Institutional allocators should therefore calibrate programmatic exposure: maintain optionality with staged commitments, prioritize mandates with transparency and gating aligned to sponsor incentives, and allocate a portion of dry powder to opportunistic channels where direct sourcing and workout competence exist. For long-term liability-matching investors, the illiquidity premium on offer may offset temporary mark volatility if underwriting is conservative and duration is managed.
FAQ
Q: How should a pension fund without a private-credit team approach this window?
A: For pension funds lacking in-house private-credit capabilities, structured allocations through experienced managers with proven secondary desks are preferable. Look for managers that provide transparency on underlying collateral, have demonstrable workout track records (3+ cycles), and offer co-investment options to reduce total expense ratios.
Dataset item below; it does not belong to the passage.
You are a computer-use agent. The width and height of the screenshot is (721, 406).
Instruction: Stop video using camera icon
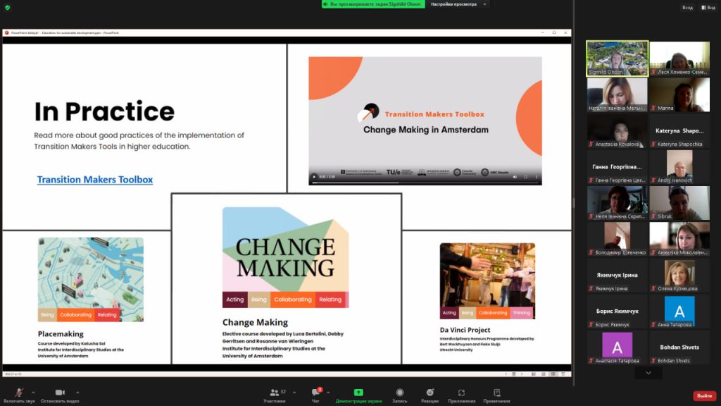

Additionally, consider calibration via diversified vintage-laddered commitments to smooth entry valuations.
Q: Is this dislocation comparable to 2020 COVID-led stress?
A: The present episode differs materially from the COVID selloff. The 2020 downturn was driven by a sudden stop in economic activity followed by extraordinary policy accommodation; the current dislocation reflects higher-for-longer rates, liquidity mismatches within private funds, and sector-specific credit stress. As a result, recovery may be more protracted and selective, making credit selection and manager operational capability more critical than in 2020.
Bottom Line
Dell's family office joining the buyer cohort illustrates a broader dynamic: capital-rich, operationally capable investors can selectively exploit forced-sale dislocations in private credit, but successful deployment requires rigorous underwriting and patience. Investors should treat the episode as an opportunity set that demands bespoke diligence, not as a uniform purchasing signal.
Disclaimer: This article is for informational purposes only and does not constitute investment advice.